The global semiconductor shortage continues to curtail production at automakers around the world. New and ongoing Covid-related lockdowns in China are inhibiting already strained supply chains. This threatens to have an adverse impact on steel prices, if things are not restored soon.
The military conflict in Ukraine has reduced the supply of component parts to several car manufacturers in Europe. This is exacerbating the decline in activity levels being recorded in the region. First quarter sales were down significantly, year-on-year, with the negative trend intensifying in March.
Strong order books at the vehicle makers indicate high pent-up demand. Several makes and models of cars have long delivery lead times. Many steel mills had hoped that chip shortages would ease in the first few months of 2022, boosting demand for steel from the automotive manufacturers and associated suppliers to this sector. However, forecasts for car production were recently downgraded by a number of analysts. This is particularly the case in Europe, where output is expected to fall year-on-year.

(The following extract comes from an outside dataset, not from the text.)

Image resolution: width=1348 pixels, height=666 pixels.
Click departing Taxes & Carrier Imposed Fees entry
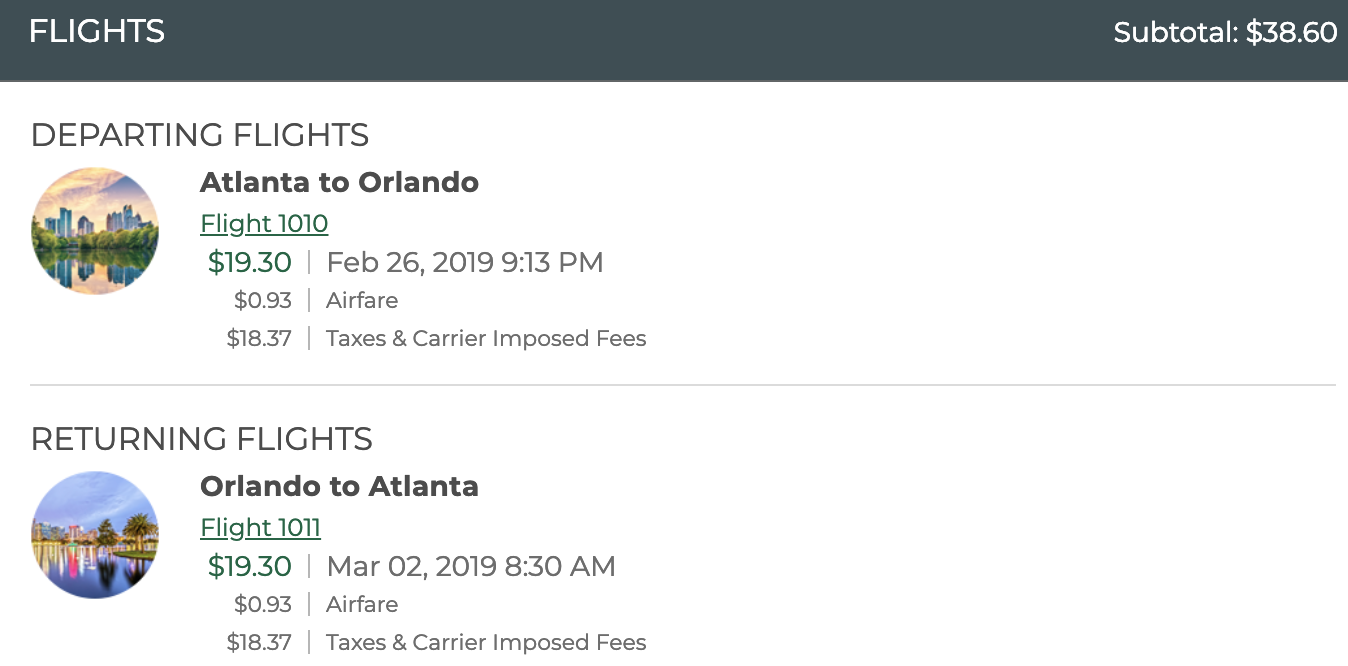tap(486, 338)
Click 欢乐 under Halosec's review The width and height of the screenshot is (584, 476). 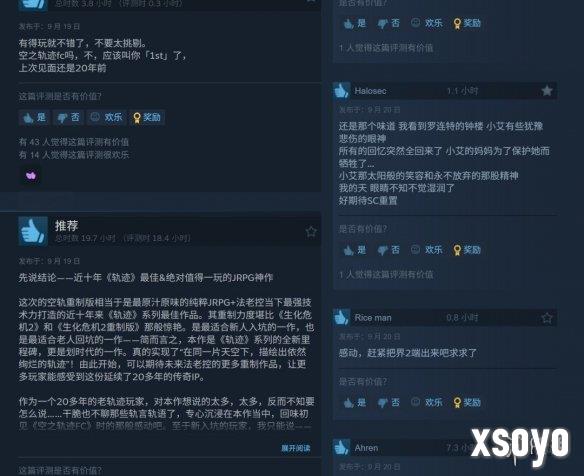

Despite the lockdowns in China denting vehicle output, activity is expected to resume at auto plants shortly. Steel market participants predict that demand from this sector will improve, in the second half of this year. However, this is unlikely to offset the loss of output recorded in March and April.
US automotive sales declined, year-on-year, in the first three months of 2022. Manufacturing has been curtailed by supply bottlenecks. Total production of cars and light trucks reached a 14-month peak, in March – recording the first, year-on-year, rise since June 2021. Sales should, therefore, pick up soon. Forecasts for 2022 are positive, despite higher interest rates and elevated fuel costs.
Market participants are increasingly concerned that rising inflation and a tightening of monetary and fiscal policies will prompt a considerable reduction in global consumer spending, as 2022 progresses. This will restrict purchases of new vehicles and potentially reduce the order backlog at many of the major carmakers. However, if a pickup in the automotive industry were to occur, it would tighten the steel supply chain and could lead to a sudden uptick in steel prices.